| WHAT THIS TASK INVOLVES |
Repeat the data word for word, from the line with "Select page 1 in pagination" to the line with "This screenshot has width=2576, height=1378.", both of those lines included.
--- begin DATA SHOWN ---
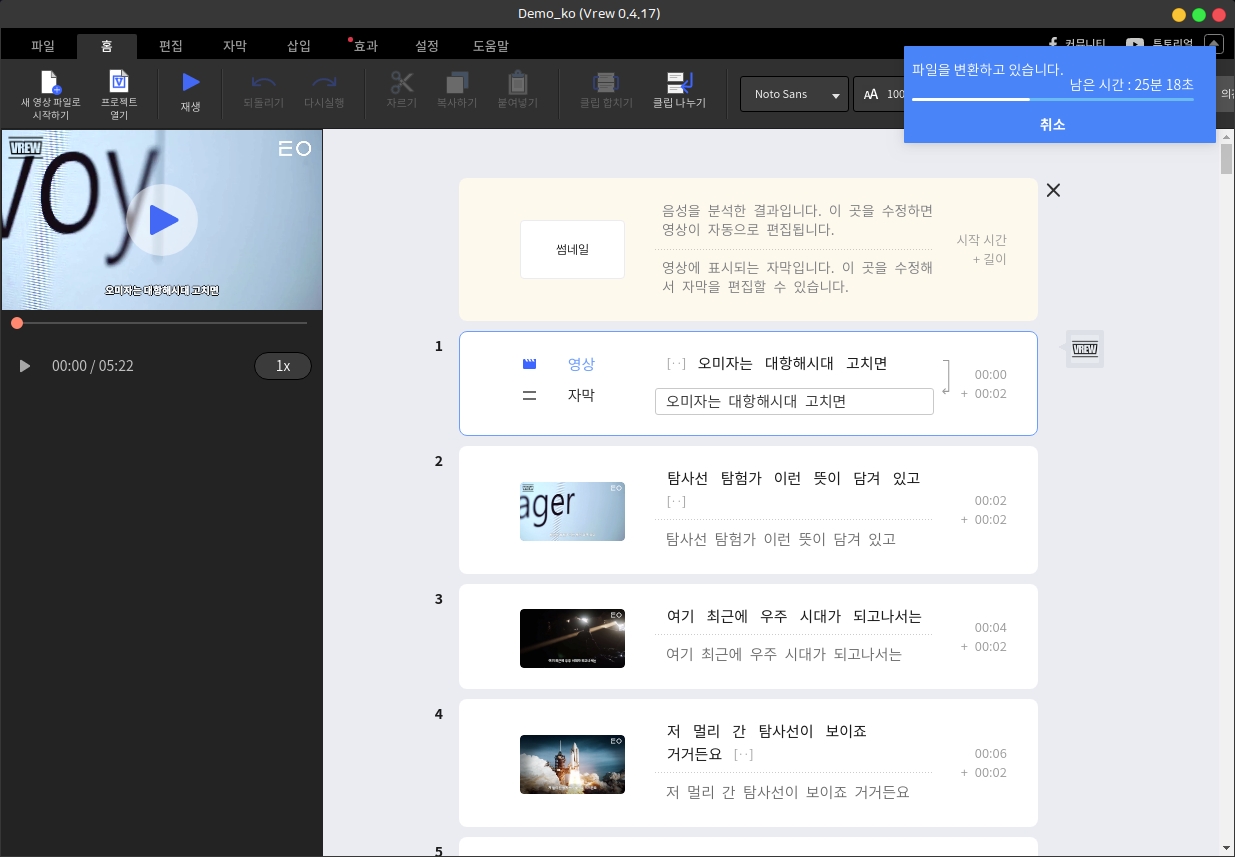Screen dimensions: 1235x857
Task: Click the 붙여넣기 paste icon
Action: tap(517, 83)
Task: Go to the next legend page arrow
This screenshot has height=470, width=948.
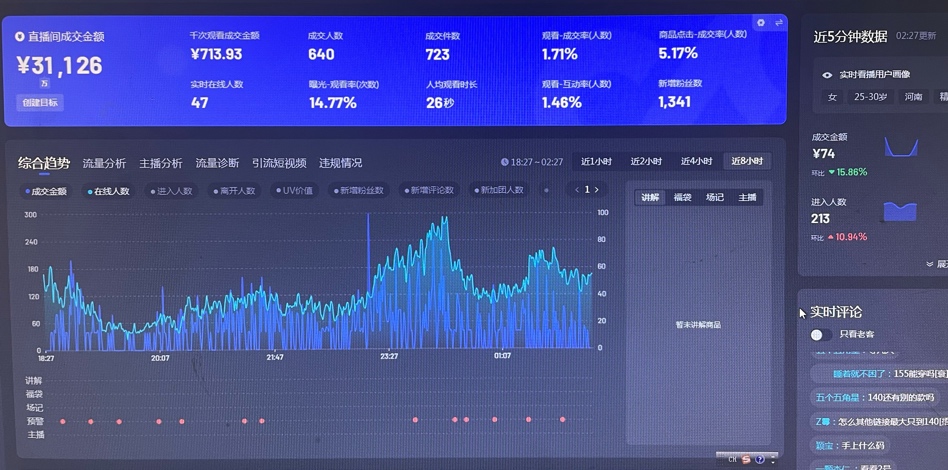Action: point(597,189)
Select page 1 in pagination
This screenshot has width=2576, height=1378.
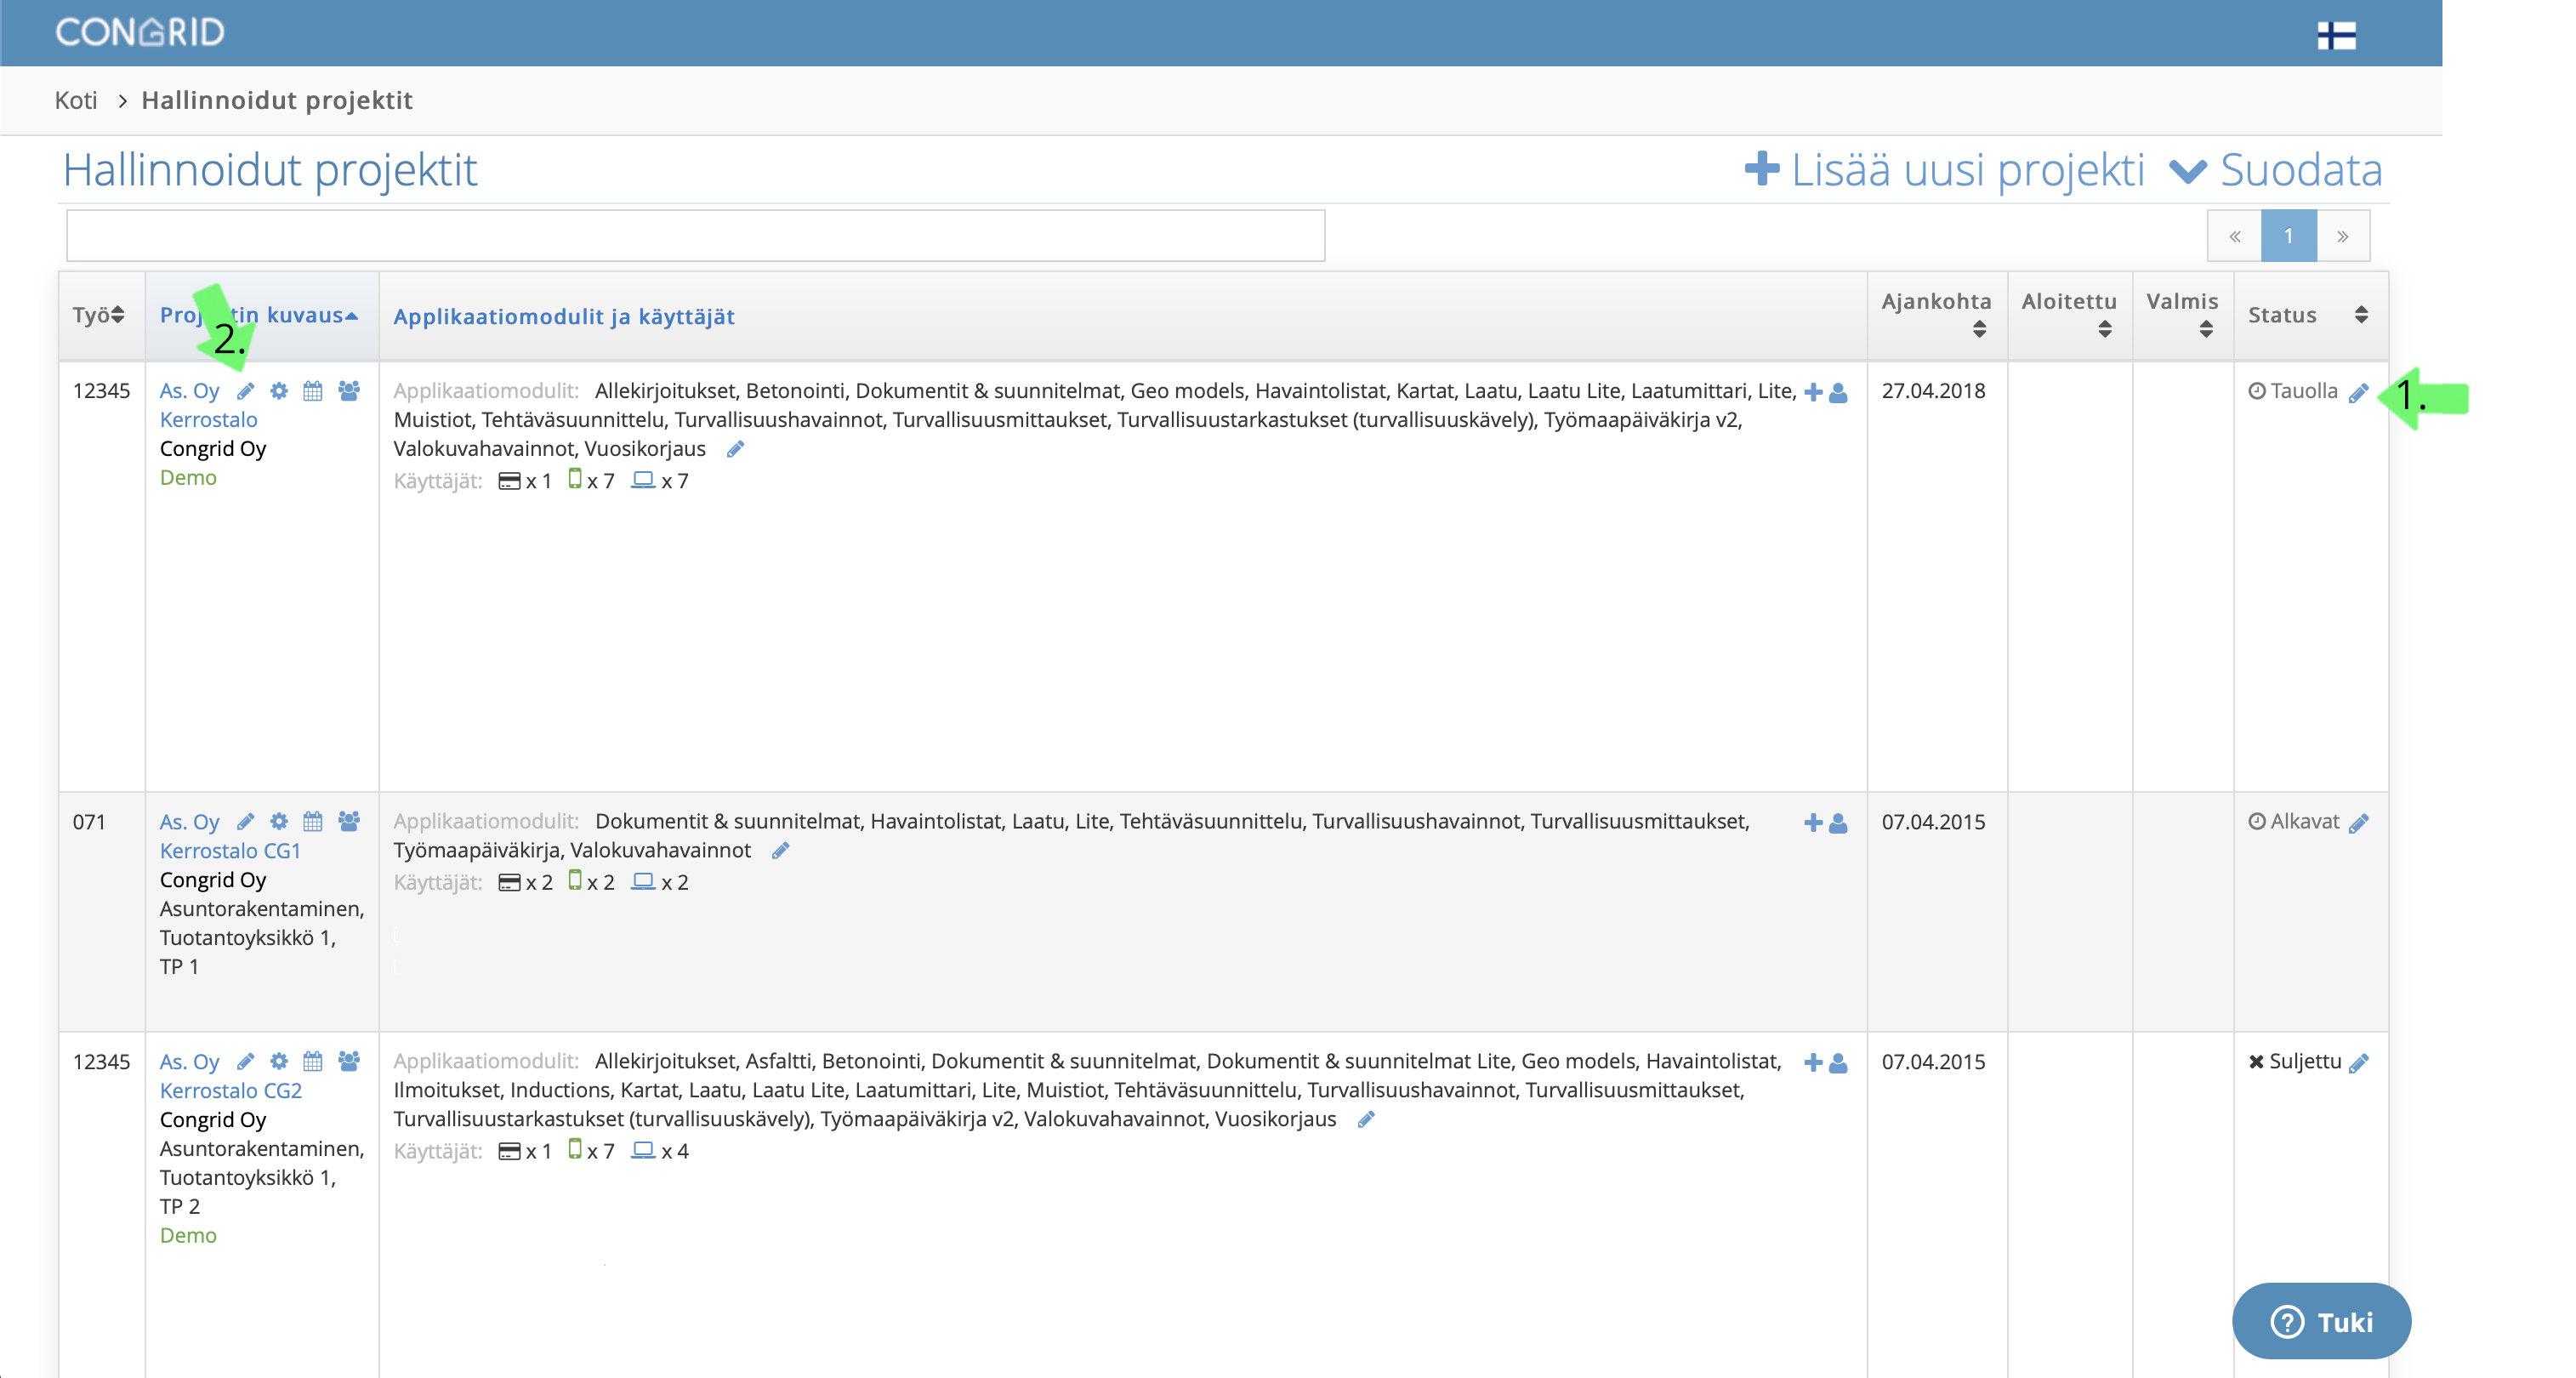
--- end DATA SHOWN ---
--- begin DATA SHOWN ---
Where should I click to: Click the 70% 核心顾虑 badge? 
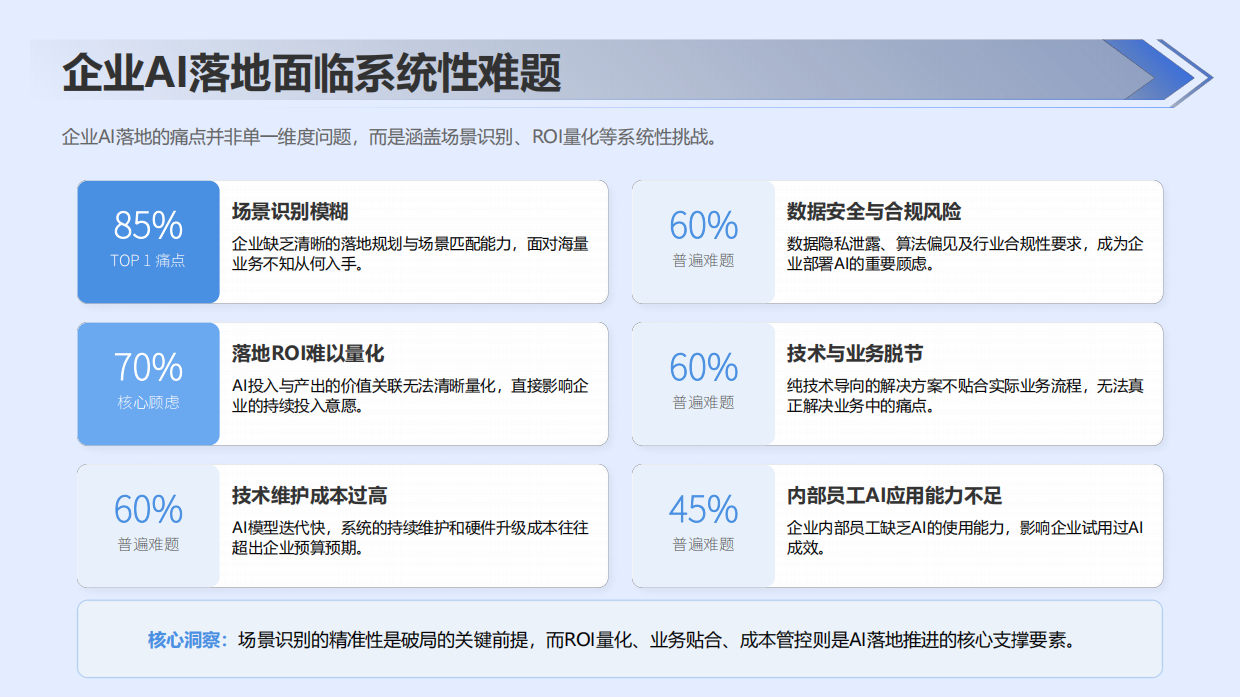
--- end DATA SHOWN ---
| ANSWER TO THIS PROBLEM |
Select page 1 in pagination
This screenshot has width=2576, height=1378.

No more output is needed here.